▶ YOUR INSTRUCTIONS
Where the line containing "Click the Movies library label" appears, start repeating, and continue exactly through the last line below, adding nothing. Include no pictures.

▶ DATASET EXCERPTS

----------

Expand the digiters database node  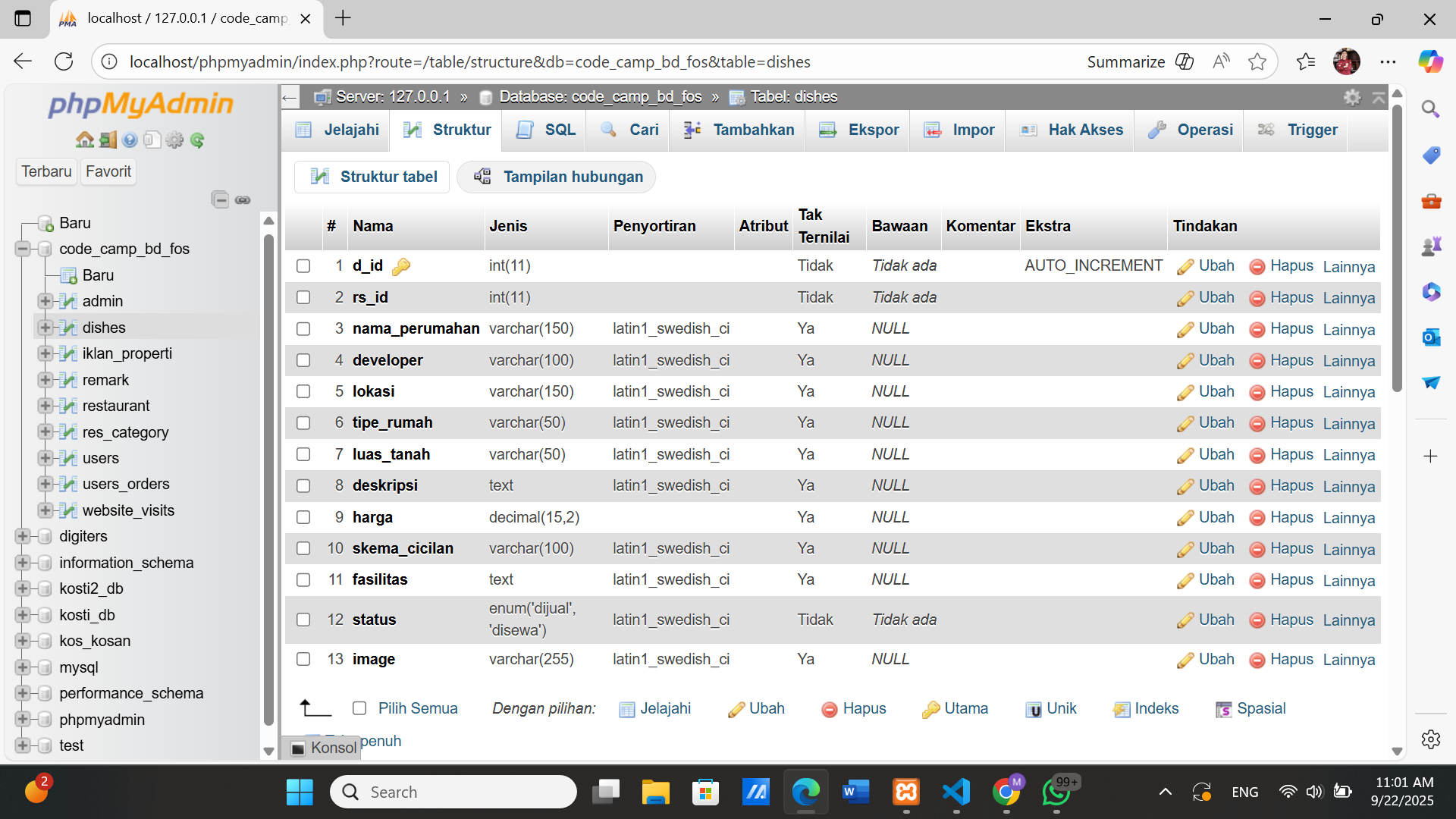tap(22, 537)

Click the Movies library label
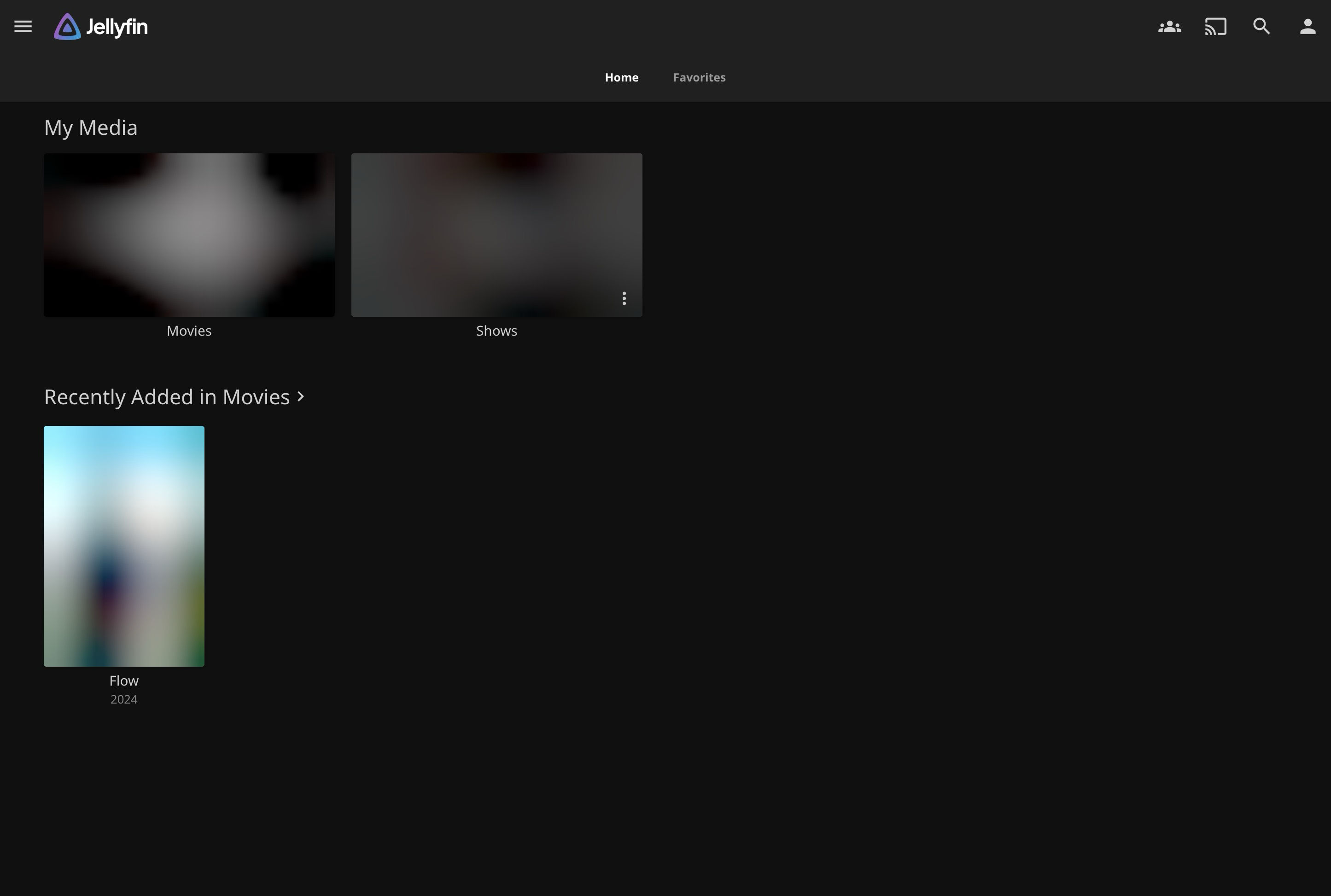(x=188, y=330)
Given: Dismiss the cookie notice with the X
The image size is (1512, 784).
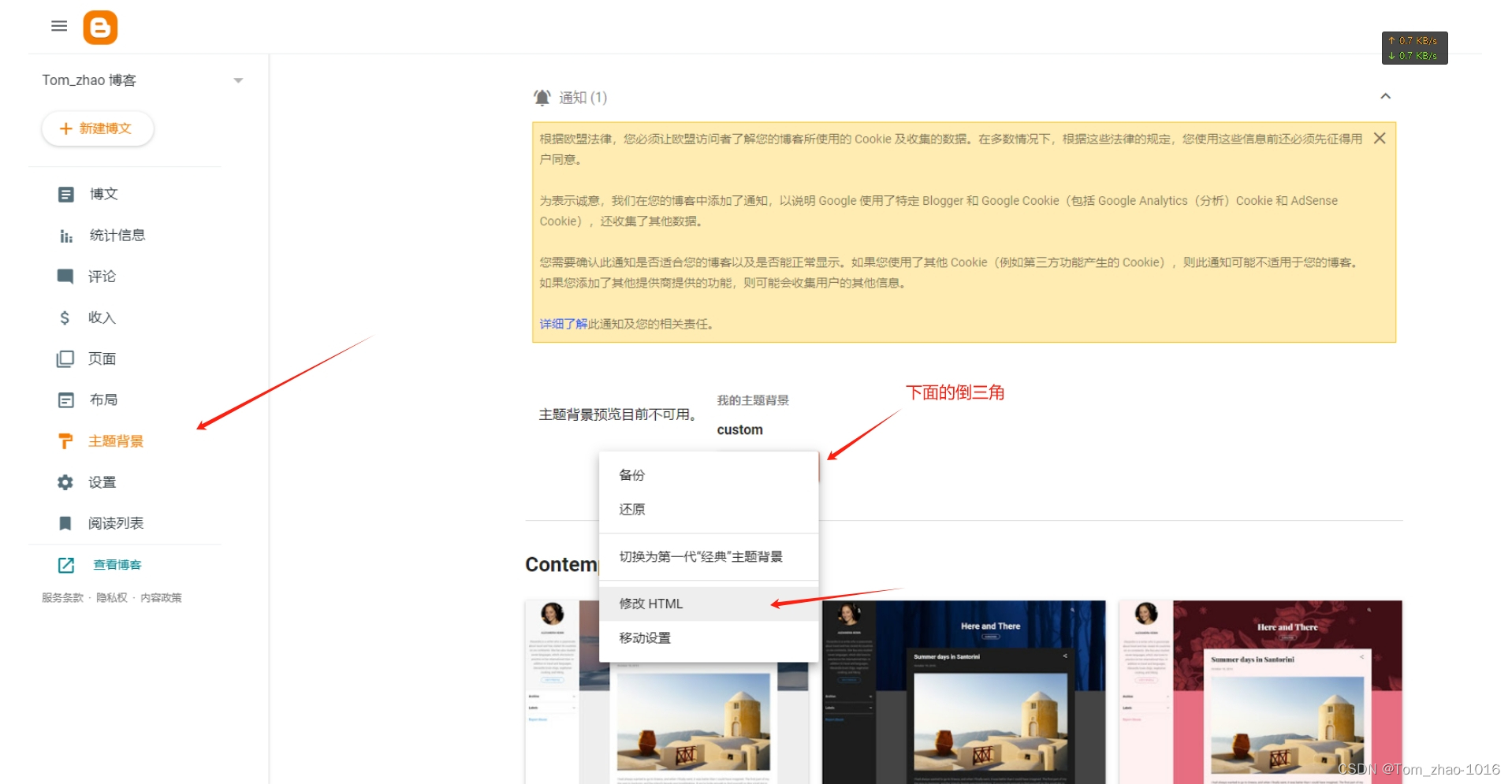Looking at the screenshot, I should pos(1379,138).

----------

▶ RESULT OF THIS TASK
Click the Movies library label
(x=188, y=330)
Given: Dismiss the cookie notice with the X
The image size is (1512, 784).
Looking at the screenshot, I should pos(1379,138).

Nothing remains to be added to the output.